Pepelu se quejaba con frecuencia ante sus compañeros de lo chillona que resultaba ser la joven del despacho contiguo.
Una mañana de otoño en la que lucía un inesperado sol radiante y las hojas de los árboles danzaban alegres en las ramas, de tal modo, que parecían saludar a los viandantes, antes de precipitarse lentamente hacia el vacío con el fin de alfombrar la acera, en una de las oficinas de la empresa La Sublime, alguien compartía un chismorreo. Se trataba de Pepelu, que se quejaba con frecuencia ante sus compañeros de lo chillona que resultaba ser la joven del despacho contiguo, “la nueva”, la llamaba.
—Se pasa la mañana gritando, ¿es que no sabe modular la voz? y ¿habéis visto lo arreglada que viene?, parece que está de fiesta todas las mañanas.
Así se lamentaba una y otra vez mientras los demás le oían en silencio, más por respeto que por convicción. Porque a los demás no les molestaba un ápice cómo hablaba o cómo vestía la muchacha.
Un día que regresó con un café de más tomado durante el tiempo estipulado que le daban para desayunar la oyó, según él, gritar de nuevo, así que se armó de valor y fue a reñirle. Cuando ella le vio entrar se levantó mostrando su impresionante figura.
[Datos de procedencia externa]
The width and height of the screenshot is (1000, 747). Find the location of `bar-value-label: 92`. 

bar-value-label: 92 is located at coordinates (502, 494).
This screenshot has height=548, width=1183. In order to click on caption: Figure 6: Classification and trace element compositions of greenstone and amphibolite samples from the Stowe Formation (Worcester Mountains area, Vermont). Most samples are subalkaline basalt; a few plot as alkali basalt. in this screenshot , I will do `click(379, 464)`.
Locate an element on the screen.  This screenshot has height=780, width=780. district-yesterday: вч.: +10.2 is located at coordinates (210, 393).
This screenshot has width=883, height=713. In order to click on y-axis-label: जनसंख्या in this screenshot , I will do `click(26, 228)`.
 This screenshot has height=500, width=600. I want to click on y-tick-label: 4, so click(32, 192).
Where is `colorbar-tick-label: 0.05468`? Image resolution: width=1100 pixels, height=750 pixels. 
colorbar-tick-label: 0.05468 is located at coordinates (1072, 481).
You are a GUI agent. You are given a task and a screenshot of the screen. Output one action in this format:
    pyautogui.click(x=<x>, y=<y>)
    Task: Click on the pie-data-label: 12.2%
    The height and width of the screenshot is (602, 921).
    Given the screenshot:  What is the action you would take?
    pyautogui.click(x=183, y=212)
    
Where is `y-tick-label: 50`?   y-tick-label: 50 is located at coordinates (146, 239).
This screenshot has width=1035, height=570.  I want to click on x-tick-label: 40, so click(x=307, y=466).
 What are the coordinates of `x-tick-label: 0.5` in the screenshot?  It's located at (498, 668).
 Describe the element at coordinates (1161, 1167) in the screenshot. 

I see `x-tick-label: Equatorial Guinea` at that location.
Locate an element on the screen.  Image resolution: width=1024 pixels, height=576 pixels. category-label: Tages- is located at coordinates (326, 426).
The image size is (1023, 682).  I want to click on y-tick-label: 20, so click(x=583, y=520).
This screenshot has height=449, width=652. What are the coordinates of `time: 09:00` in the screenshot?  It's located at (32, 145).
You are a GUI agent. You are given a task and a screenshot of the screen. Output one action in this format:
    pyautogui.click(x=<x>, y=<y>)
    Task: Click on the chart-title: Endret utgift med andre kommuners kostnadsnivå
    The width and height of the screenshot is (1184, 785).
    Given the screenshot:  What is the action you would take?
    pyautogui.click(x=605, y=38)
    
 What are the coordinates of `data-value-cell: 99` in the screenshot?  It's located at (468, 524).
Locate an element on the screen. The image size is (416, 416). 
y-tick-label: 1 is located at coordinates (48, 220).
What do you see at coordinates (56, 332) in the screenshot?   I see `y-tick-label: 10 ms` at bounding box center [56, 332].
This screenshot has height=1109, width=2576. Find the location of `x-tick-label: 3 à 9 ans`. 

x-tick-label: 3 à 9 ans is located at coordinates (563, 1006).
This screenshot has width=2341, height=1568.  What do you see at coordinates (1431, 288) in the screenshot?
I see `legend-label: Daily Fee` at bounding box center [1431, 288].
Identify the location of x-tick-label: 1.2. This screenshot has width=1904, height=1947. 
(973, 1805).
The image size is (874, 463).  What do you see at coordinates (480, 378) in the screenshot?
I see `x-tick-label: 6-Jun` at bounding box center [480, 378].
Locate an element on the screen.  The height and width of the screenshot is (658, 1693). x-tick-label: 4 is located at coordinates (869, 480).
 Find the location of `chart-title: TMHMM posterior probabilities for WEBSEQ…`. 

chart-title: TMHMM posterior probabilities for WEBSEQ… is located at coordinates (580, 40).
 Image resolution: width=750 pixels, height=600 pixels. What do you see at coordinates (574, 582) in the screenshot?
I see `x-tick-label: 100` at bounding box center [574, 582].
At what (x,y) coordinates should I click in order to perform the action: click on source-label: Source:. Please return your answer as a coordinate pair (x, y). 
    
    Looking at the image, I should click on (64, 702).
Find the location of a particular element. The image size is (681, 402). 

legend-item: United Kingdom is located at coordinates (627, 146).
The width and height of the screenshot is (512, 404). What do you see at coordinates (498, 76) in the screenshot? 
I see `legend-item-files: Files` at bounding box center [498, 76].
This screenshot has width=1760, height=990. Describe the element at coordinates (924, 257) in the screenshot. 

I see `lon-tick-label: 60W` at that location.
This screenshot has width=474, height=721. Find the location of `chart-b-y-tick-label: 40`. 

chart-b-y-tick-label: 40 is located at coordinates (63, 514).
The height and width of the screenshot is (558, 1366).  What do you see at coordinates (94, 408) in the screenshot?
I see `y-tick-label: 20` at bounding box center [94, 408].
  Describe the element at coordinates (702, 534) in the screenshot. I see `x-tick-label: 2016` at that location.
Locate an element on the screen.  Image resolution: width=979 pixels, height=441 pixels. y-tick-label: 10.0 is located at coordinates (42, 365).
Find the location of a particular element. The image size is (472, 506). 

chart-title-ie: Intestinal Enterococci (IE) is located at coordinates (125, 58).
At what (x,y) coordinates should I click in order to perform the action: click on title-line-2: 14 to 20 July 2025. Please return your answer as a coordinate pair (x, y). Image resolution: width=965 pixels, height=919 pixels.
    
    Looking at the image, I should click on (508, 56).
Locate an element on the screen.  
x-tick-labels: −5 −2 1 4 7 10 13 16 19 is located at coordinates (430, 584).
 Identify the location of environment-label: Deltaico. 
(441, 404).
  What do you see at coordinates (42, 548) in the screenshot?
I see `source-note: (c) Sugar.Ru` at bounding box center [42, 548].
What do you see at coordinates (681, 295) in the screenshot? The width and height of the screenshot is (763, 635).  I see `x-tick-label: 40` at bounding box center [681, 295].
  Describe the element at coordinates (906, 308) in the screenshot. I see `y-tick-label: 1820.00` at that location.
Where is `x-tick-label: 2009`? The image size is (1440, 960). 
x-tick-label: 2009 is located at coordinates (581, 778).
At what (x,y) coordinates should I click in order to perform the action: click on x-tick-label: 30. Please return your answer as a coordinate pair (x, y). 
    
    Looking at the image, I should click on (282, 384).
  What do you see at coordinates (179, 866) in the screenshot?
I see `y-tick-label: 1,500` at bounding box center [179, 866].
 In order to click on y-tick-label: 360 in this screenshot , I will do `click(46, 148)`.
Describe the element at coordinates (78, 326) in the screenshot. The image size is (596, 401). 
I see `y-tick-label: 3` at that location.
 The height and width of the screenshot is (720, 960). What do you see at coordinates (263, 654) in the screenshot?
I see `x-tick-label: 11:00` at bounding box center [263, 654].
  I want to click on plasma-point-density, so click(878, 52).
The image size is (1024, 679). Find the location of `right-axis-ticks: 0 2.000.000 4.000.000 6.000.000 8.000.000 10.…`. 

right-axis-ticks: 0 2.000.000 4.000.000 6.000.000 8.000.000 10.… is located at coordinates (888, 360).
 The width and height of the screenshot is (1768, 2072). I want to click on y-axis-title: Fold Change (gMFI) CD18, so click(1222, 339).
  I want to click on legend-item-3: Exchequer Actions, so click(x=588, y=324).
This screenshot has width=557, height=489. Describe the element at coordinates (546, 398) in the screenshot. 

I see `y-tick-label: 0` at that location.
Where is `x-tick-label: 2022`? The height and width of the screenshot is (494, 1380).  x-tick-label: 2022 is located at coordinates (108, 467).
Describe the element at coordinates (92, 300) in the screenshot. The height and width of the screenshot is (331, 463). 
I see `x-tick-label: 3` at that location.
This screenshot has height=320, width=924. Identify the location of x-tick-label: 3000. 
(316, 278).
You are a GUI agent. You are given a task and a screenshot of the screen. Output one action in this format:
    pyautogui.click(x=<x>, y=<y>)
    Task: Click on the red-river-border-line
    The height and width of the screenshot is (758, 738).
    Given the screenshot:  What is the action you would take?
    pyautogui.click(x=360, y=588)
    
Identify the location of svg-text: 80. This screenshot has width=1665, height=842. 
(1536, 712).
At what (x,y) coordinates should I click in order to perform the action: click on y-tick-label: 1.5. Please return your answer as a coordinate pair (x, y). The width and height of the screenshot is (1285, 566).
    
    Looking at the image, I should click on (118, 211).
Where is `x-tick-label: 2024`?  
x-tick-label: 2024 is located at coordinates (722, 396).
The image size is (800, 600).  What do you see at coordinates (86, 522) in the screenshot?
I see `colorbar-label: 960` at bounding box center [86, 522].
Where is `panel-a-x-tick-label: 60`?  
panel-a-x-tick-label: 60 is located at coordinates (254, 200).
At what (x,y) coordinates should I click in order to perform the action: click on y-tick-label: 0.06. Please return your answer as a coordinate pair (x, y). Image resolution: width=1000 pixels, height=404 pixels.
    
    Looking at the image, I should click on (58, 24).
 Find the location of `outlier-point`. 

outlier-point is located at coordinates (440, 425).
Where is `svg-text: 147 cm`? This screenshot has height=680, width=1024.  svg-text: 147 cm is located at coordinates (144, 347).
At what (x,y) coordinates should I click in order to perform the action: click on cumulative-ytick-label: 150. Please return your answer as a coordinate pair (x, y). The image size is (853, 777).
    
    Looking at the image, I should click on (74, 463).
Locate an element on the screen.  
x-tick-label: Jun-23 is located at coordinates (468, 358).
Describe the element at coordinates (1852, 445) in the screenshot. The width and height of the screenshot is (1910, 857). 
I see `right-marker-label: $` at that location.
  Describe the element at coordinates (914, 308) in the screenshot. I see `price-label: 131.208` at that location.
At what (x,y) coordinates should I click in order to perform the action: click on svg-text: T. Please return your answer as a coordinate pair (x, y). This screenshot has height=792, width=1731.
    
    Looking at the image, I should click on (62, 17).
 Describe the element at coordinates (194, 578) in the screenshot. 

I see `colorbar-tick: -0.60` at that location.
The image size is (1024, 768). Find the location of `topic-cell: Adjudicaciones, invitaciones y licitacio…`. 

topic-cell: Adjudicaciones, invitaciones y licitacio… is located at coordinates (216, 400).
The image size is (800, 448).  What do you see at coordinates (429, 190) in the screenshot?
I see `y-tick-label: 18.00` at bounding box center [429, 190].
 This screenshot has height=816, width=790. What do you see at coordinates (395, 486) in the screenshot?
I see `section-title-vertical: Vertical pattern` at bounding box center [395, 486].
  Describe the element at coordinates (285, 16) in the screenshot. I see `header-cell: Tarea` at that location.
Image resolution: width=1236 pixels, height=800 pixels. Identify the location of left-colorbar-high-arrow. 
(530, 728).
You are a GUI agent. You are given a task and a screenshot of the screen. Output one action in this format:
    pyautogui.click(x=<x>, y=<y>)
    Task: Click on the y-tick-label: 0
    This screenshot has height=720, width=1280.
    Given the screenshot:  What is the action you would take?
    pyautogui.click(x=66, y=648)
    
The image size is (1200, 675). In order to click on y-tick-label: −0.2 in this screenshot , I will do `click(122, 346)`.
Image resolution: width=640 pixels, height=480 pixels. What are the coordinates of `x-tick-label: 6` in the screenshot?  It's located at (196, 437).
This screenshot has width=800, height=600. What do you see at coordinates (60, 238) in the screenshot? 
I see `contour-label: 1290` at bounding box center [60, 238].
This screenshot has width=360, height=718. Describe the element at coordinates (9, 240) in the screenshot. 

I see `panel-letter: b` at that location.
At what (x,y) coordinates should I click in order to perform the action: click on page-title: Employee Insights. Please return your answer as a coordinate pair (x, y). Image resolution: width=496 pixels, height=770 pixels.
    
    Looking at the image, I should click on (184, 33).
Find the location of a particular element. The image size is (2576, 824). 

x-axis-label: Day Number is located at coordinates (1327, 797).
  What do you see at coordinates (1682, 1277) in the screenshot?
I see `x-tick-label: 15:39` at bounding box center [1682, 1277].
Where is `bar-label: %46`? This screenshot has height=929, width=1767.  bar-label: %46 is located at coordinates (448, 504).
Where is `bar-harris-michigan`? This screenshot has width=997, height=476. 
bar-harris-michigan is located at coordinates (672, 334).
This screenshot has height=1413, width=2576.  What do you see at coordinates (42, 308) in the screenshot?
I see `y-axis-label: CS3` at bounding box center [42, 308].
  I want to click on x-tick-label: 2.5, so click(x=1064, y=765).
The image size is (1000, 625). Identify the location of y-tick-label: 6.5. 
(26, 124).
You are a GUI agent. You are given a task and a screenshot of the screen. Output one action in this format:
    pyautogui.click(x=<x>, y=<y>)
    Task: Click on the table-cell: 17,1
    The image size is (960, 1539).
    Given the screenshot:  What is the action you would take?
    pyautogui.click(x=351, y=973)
Estaba morena. No, más bien podría decirse que estaba negra, aún parecía arrastrar todo el sol del verano sobre su piel. Su cabello ondulado, entre rubio y castaño reposaba sobre sus hombros con la misma confianza que un recién nacido reposa sobre los brazos de su madre. Como decía, la muchacha se había levantado de su silla giratoria y le regaló la más hermosa de sus sonrisas. Una hilera de dientes blanquísimos y regulares aparecieron entre sus jugosos labios pintados de rosa brillante, perfilados de marrón.
—¡A qué debo tan grato honor! ¡Lo mejor de la empresa viene a visitarme!, ¿qué tal te encuentras? Acércate y siéntate, ¿un caramelo de limón?
Él quedó completamente desarmado. Ahora le envolvía el perfume dulzón que usaba la muchacha. No pudo evitar que un pequeño temblor se le instalara en las manos y para que no se le notara se las metió en los bolsillos. Con voz apenas audible le dijo:
—No, gracias, no puedo entretenerme, otro día quizá. Sí, mejor otro día. Verás, vengo de parte de todo mi equipo sólo a decirte que, cuando oigas gritar a una compañera que anda por ahí suelta, le digas de nuestra parte que, por favor, baje la voz, que aquí al lado no podemos trabajar. ¡Ah!, y que se vista con modestia.
La sonrisa de ella no había menguado ni un ápice mientras oía su queja.
—Que no grite y que se vista con modestia, ¿verdad?
—Sí, eso es. Eso es.
—Lo haré, no te quepa la menor duda. Entiendo que estás demasiado ocupado para decírselo tú mismo, ¿no es así? –Y volvió a sonreír.
—Gracias, muchas gracias, ya me voy, sí, ya me voy, que tengas un buen día.
Antes de cerrar la puerta se volvió para echarle una última mirada. Ella continuaba impasible, sentada de nuevo en su silla, mirándole fijamente sin dejar de sonreír.
—Por cierto, me llamo Laura, no “la nueva”. Lo digo porque desde aquí se oyen ciertos comentarios provenientes de uno que anda suelto en un despacho de esta misma planta. Habla demasiado alto para mi gusto, yo diría que grita en vez de hablar. Y otra cosa más, Pepelu, te lo digo con toda confianza, hace tiempo que se te cayeron los dos botones de esta camisa. Veo conveniente que te los cosas enseguida, no vaya a ser que la gente empiece a criticarte por tu burda manera de vestir. La Sublime necesita que demos buena imagen.
Antes de regresar a su despacho, Pepelu pasó por el baño para refrescarse la cara con abundante agua. Tras hacer esto, entró en su oficina y cerró dando tal portazo que estremeció a todo ser viviente congregado en el edificio. Posiblemente fuera por los nervios, posiblemente no. Llenó de aire sus pulmones y dijo a sus compañeros muy bajito, casi empujando las palabras:
—Listo. Ya se lo he dicho. No podía aguantar más. He dado la cara por todos nosotros, que conste, y le he cantado las cuarenta. Casi llora de la reprimenda que se ha llevado la señoritinga. Esa no vuelve a gritar en su vida, ya veréis cómo mañana viene vestida con sencillez.
Sus compañeros le miraron, le oyeron y, como siempre, pasaron de él sin pronunciar una sola palabra al respecto.
Habían pasado varias horas y el temblor de las manos seguía acompañándole. No conseguía borrarse del pensamiento aquella bella figura con su deliciosa sonrisa.